Wednesday, September 30, 2015

The Game of Perfection

My life is like a delicate game of Perfection. It takes me forever to get all the little pieces of my life in order and put in the right place, but once the pieces are all where they belong, life is worth living.  I want to be alive.  I want to see what each day brings and I'm basically happy.  All is right with my world.  Depression isn't as big of a deal.  I can handle pain and sickness better.  I don't worry so much and I'm less anxious about everything. But inevitably, in as quick as 30 seconds everything in my life explodes. All the pieces go flying and I have to scramble to get them back where they belong.  The more often my Perfection game explodes, the longer it takes me to find the pieces and put everything back together.  And the more I have to continually play this horrific game of Perfection the less I want to. It's not fun.  I'm forgetting where everything goes and why it matters so much because it's all just going to blow up again anyway. 




Sunday night my stomach started hurting in a gnawing, burning annoying kind of way.  It had been feeling that way for the previous few days off and on but Sunday night it just wouldn't stop.  Through the night it continued to wake me up and I had a few bouts of diarrhea which didn't necessarily hurt anything - but it definitely didn't help anything. Early Monday morning I placed a call to Dr GI and left a message for further instruction and I took a pain pill that, as you'll remember, Dr GI had just prescribed me for my most recent flare going on in my colon.  I was also taking the Entocort and Pentasa again.  Remember, the CT scan from July that showed the inflammation in the colon and with my current symptoms and all Dr GI decided it was a flare...you 'member.

About an hour and a half after took the pain pill the pain had not stopped or even eased up at all.  In fact, it was a little worse.  I felt horrible.  I still hadn't heard anything from the doctor so I knew it was time to call my husband.  I had to go to the ER.

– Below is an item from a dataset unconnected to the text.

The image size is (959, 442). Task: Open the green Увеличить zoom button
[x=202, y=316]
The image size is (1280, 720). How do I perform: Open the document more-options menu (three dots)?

Well in true ER visit form, it sucked.  I was at the ER, I was in pain, every single person that came in had to ask me a million and one questions fourteen times because no one ever reads the damn chart or talks to each other.  Then they did another CT scan test like I had just had done at the end of July when I was there.  They gave me some pain meds - nothing.  Still in pain.  They gave me a different pain med - it helped.  Not a lot, but it was something.  During all of this I spent at least four hours explaining to the various MDs, DOs, Hospitalists, Interns, Attendings, Nurses, Janitors, and general administration the essence of Crohn's disease, how it has affected me, my personal history with it, the various medications I have been on and what my GI was currently doing to treat the flare up in my colon that he said I was having based on the CT he looked at from July taken at the same ER that I was at currently. Frustration doesn't begin to cover the range of emotions I was feeling.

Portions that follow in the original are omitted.